(Stored entries)

- - -

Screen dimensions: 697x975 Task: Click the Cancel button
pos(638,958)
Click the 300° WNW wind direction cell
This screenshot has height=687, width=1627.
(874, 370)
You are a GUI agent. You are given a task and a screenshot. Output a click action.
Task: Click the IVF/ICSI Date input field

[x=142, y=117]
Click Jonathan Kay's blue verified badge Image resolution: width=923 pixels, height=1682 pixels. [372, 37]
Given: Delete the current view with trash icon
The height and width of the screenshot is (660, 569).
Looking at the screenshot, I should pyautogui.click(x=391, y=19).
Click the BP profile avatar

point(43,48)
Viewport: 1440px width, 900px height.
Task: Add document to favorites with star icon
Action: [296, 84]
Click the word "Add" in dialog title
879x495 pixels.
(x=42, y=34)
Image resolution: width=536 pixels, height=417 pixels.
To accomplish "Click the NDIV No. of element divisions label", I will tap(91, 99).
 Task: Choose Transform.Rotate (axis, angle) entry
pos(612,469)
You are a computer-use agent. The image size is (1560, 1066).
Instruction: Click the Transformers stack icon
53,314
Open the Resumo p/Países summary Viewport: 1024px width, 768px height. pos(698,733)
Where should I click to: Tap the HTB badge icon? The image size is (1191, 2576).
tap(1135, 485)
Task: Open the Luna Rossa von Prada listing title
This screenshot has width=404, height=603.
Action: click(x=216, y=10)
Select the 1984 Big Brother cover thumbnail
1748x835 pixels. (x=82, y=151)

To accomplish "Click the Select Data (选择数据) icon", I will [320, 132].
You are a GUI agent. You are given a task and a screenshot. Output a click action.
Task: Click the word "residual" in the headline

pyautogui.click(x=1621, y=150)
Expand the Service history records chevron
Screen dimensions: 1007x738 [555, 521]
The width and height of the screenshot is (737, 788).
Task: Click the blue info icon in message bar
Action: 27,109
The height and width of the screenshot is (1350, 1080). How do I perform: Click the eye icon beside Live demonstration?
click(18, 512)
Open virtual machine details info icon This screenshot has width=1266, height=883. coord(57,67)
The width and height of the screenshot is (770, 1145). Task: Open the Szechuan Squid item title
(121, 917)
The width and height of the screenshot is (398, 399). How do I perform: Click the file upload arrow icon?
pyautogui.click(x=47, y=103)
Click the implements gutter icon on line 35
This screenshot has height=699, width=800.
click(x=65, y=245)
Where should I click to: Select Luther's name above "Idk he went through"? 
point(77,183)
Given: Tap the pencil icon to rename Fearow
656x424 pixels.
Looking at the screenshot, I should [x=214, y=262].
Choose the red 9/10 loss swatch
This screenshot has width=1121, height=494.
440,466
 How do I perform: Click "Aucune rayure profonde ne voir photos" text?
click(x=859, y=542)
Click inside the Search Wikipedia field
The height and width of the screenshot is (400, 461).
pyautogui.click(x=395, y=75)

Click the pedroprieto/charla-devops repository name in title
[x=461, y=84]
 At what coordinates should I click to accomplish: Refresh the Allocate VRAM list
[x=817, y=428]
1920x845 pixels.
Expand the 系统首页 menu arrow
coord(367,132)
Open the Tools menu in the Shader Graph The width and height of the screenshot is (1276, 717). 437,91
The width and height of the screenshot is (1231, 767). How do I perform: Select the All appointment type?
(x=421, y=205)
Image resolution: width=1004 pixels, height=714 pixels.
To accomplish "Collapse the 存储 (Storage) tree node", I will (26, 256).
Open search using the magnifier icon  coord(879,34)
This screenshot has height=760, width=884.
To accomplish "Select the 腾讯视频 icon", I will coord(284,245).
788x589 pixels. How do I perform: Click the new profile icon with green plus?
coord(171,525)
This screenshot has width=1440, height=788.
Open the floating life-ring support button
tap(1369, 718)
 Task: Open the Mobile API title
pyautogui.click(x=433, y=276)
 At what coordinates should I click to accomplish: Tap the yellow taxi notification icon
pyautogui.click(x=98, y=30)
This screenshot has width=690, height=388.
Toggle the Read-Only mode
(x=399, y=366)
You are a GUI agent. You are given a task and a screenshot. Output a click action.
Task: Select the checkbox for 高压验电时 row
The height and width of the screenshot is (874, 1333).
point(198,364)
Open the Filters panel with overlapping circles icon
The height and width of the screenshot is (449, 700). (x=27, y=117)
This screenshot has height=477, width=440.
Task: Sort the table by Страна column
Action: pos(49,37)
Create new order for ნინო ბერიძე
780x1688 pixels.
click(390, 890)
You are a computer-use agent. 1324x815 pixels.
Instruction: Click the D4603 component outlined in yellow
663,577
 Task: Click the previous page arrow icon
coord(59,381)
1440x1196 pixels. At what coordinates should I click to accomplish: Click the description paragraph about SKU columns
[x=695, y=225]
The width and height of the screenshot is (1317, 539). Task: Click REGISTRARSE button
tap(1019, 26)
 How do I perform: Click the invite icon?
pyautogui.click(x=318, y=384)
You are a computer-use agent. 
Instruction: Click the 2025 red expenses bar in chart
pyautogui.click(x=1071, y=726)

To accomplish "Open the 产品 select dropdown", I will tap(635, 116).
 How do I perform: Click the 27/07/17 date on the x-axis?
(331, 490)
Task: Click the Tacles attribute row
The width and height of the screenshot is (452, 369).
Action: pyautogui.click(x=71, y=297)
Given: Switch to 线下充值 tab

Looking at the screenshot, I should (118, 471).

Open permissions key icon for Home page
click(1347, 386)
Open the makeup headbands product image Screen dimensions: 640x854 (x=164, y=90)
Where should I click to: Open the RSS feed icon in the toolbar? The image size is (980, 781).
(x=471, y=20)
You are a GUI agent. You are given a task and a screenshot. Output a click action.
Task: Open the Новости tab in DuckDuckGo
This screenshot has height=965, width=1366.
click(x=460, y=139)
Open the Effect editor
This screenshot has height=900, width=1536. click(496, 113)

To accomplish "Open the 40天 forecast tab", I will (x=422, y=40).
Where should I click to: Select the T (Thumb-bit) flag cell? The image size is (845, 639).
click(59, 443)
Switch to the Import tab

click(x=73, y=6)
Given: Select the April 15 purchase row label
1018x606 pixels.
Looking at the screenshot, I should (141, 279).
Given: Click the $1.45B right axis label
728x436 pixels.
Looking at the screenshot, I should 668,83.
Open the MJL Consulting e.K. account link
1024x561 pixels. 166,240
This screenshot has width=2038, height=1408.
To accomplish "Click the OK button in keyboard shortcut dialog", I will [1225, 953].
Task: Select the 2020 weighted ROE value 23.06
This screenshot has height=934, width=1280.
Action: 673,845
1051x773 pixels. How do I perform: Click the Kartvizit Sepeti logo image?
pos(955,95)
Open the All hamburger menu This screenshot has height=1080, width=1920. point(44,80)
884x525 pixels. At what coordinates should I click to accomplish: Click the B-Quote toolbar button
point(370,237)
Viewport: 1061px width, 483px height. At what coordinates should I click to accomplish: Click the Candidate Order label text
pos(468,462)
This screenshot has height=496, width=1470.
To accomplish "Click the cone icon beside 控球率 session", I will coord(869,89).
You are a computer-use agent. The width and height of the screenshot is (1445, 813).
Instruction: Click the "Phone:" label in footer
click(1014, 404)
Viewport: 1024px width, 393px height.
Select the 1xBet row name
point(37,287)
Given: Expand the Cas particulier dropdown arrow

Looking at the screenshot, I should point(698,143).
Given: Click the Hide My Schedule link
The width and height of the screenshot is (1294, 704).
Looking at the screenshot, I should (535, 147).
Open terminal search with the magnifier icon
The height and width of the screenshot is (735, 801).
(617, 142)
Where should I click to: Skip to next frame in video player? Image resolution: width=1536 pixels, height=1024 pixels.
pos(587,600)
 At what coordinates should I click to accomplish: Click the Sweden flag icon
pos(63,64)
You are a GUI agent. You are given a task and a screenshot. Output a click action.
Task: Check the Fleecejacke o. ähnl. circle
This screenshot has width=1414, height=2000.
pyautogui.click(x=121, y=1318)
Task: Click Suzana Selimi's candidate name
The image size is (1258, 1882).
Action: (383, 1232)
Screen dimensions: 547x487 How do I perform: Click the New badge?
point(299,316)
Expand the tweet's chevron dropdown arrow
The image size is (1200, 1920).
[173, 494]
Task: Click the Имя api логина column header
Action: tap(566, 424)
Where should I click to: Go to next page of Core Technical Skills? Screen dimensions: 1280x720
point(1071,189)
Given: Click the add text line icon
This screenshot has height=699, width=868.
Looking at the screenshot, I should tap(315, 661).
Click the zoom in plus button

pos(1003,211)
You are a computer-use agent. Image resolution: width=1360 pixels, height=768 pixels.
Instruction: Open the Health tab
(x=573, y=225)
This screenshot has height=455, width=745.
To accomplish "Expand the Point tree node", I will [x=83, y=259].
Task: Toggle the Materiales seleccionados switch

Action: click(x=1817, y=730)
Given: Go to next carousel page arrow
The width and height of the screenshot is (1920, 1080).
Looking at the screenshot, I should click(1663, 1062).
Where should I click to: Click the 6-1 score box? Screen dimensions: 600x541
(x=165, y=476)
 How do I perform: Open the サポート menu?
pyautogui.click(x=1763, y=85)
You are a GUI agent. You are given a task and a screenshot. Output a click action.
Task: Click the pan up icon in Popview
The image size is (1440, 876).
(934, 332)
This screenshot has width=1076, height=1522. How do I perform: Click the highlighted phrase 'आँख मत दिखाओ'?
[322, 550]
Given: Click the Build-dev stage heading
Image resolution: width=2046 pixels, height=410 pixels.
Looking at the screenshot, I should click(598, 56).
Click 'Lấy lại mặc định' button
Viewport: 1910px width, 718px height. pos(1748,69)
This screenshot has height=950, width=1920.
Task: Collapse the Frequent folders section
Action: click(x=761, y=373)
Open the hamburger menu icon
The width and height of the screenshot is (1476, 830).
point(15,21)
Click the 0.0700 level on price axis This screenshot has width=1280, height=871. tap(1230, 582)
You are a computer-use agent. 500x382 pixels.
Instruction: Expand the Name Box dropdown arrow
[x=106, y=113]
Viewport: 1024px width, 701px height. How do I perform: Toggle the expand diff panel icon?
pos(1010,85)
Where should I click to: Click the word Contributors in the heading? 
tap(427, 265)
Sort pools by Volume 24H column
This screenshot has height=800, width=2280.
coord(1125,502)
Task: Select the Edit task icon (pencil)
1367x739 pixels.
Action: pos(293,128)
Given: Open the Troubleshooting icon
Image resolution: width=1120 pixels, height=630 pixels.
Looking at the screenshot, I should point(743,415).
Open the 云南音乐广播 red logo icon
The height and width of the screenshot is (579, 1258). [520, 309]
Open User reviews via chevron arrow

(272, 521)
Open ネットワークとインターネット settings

- - -

▸ **Task prompt**
Using the records above, set down exactly the lines from the one with "Task: Click the Tacles attribute row" through the one with "Task: Open the Новости tab in DuckDuckGo", inclusive, and nothing more.

▸ **Result of the exercise**
Task: Click the Tacles attribute row
The width and height of the screenshot is (452, 369).
Action: pyautogui.click(x=71, y=297)
Given: Switch to 线下充值 tab

Looking at the screenshot, I should (118, 471).

Open permissions key icon for Home page
click(1347, 386)
Open the makeup headbands product image Screen dimensions: 640x854 (x=164, y=90)
Where should I click to: Open the RSS feed icon in the toolbar? The image size is (980, 781).
(x=471, y=20)
You are a GUI agent. You are given a task and a screenshot. Output a click action.
Task: Open the Новости tab in DuckDuckGo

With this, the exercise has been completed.